Er und Flora hatten sich als Kinder nicht sehr nahegestanden. Er war erst sechs und seine Schwester vierzehn gewesen, als Flora eine Lehre in einem Modehaus begann und dort einzog. Sie blieb als Schneiderin in dem Salon, nachdem sie ihre Ausbildung abgeschlossen hatte, bis sie mit fünfundzwanzig einen irischen Künstler heiratete, Darragh Reilly.
Garth war siebzehn, als die Hochzeit stattfand, und er konnte sich erinnern, dass sein Vater gesagt hatte, Flora habe einen Versager erwischt. Bald stellte sich heraus, dass sein Vater recht hatte, denn Darragh hielt sich für einen viel zu talentierten Künstler, um sich die Hände mit irgendeiner Arbeit schmutzig zu machen und Geld zu verdienen. Kurz nach Jimmys Geburt verschwand er, um nie wiederzukehren, und Flora musste allein für sich und ihr Kind sorgen.
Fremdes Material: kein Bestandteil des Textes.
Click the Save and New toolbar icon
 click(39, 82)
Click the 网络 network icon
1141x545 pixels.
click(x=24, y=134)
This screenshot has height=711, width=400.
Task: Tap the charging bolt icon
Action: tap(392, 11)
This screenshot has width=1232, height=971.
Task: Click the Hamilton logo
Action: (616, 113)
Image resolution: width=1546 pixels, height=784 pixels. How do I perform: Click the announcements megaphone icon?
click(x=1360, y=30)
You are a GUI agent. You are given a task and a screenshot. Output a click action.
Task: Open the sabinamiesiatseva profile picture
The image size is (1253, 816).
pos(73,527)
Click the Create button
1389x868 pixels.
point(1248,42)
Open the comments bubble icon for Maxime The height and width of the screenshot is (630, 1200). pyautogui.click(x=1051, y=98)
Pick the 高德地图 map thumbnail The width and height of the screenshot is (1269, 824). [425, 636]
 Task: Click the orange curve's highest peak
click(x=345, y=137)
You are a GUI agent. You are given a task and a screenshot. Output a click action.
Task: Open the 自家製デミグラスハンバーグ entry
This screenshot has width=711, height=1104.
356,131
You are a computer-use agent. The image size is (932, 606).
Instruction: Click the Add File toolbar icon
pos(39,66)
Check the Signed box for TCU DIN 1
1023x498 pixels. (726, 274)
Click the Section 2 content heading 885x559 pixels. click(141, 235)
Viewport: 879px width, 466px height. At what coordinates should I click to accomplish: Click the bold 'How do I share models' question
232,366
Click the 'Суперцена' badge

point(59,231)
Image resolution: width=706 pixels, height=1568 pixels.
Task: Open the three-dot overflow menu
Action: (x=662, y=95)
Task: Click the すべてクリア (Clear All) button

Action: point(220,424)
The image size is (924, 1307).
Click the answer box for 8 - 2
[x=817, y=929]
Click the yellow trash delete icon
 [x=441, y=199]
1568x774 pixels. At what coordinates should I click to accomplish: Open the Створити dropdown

Garth tat, was er konnte, um ihr in der Anfangszeit zu helfen, aber Flora war eine so gute Schneiderin, dass sie schon bald ihren Lebensunterhalt selbst verdiente. Dafür bewunderte Garth sie, aber er stritt sich häufig mit ihr darüber, wie sie Jimmy erzog. Er hatte das Gefühl, dass sie zu nachgiebig war und dass aus dem Jungen ein Nichtsnutz wie sein Vater werden würde.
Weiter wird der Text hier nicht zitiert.